But overall, Title I dollars are being spread much thinner throughout the nation, said Jack Jennings, the president of the research and policy center. Tipton County is losing about $276,000 of its Title I funds; its 22 percent cut ranks it No. 2 among districts with the highest percentage of Title I losses.

The cuts come just as districts are grappling with the requirements of the federal No Child Left Behind Act, which calls for schools and districts to meet annual achievement goals or face penalties. The 3½-year-old law, a reauthorization of the Elementary and Secondary Education Act, provides for the continuation of Title I as the main federal vehicle for improving the achievement of disadvantaged children.

While the NCLB law tries to target the bulk of Title I funding to districts with the highest concentration of disadvantaged students, all schools must comply with the act’s requirements, noted Mr. Jennings, a former top Democratic House aide on education. “The law concentrates more money on big cities and poorer school districts—a laudable goal,” he said, “but the scope of the law has been expanded to call for raising student achievement in all school districts. Those two goals conflict.”

The Center on Education Policy analyzed data for Title I—K-12’s largest federal program—for the upcoming school year. It found that 8,843 districts will get fewer Title I dollars than last year to serve low-achieving students in poor areas, but that 4,403 districts will receive more money.

The funds are allocated using complex methods based on several formulas, all of which use U.S. Census data to calculate where the money should go. To be eligible for much of the money, a district must have an enrollment that is made up at least 5 percent by poor children. The most up-to-date census data available are from 2002.

Although two-thirds of districts are losing federal Title I funds, those gaining educate two-thirds of the nation’s students, according to the report.
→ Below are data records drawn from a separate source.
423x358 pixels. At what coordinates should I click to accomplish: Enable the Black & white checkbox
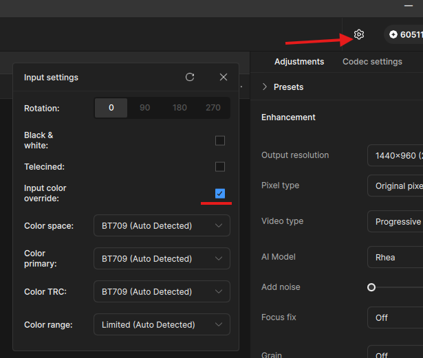(220, 141)
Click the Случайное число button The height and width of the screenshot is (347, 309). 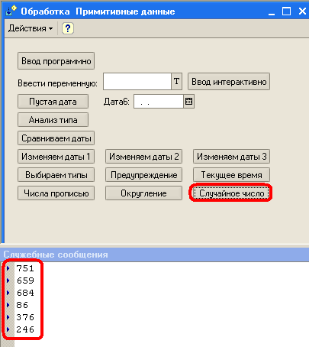coord(231,193)
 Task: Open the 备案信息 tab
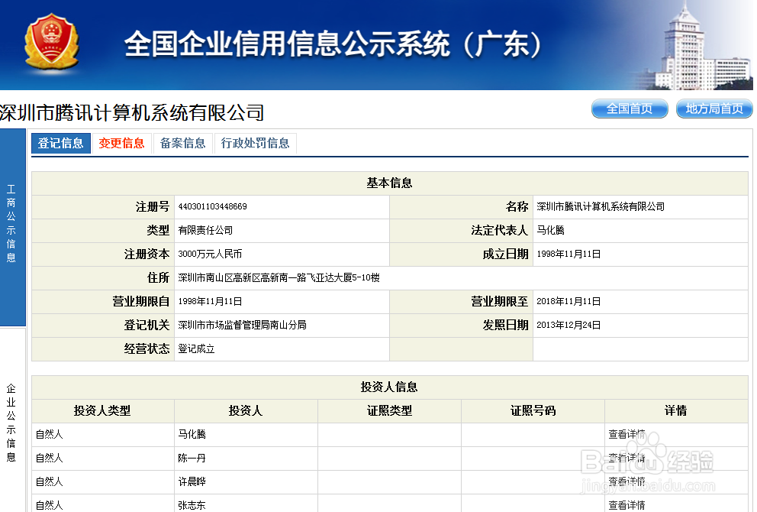click(183, 143)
That’s as it should be, said Ross Wiener, the policy director for the Education Trust, a Washington research and advocacy group that supports the No Child Left Behind Act.

“The real story here is that increases in federal funds are well targeted to high-poverty districts, and most students are in districts that are seeing increases in Title I this year,” he said. “Federal funds are intended to help those school districts that serve the most students living in poverty.”

While aid formulas to better help those students were put into the ESEA in 1994, they were not financed significantly, Mr. Wiener said, until the advent of the No Child Left Behind Act of 2001. The law is now “more sensitive to shifts in poverty levels than before,” he said.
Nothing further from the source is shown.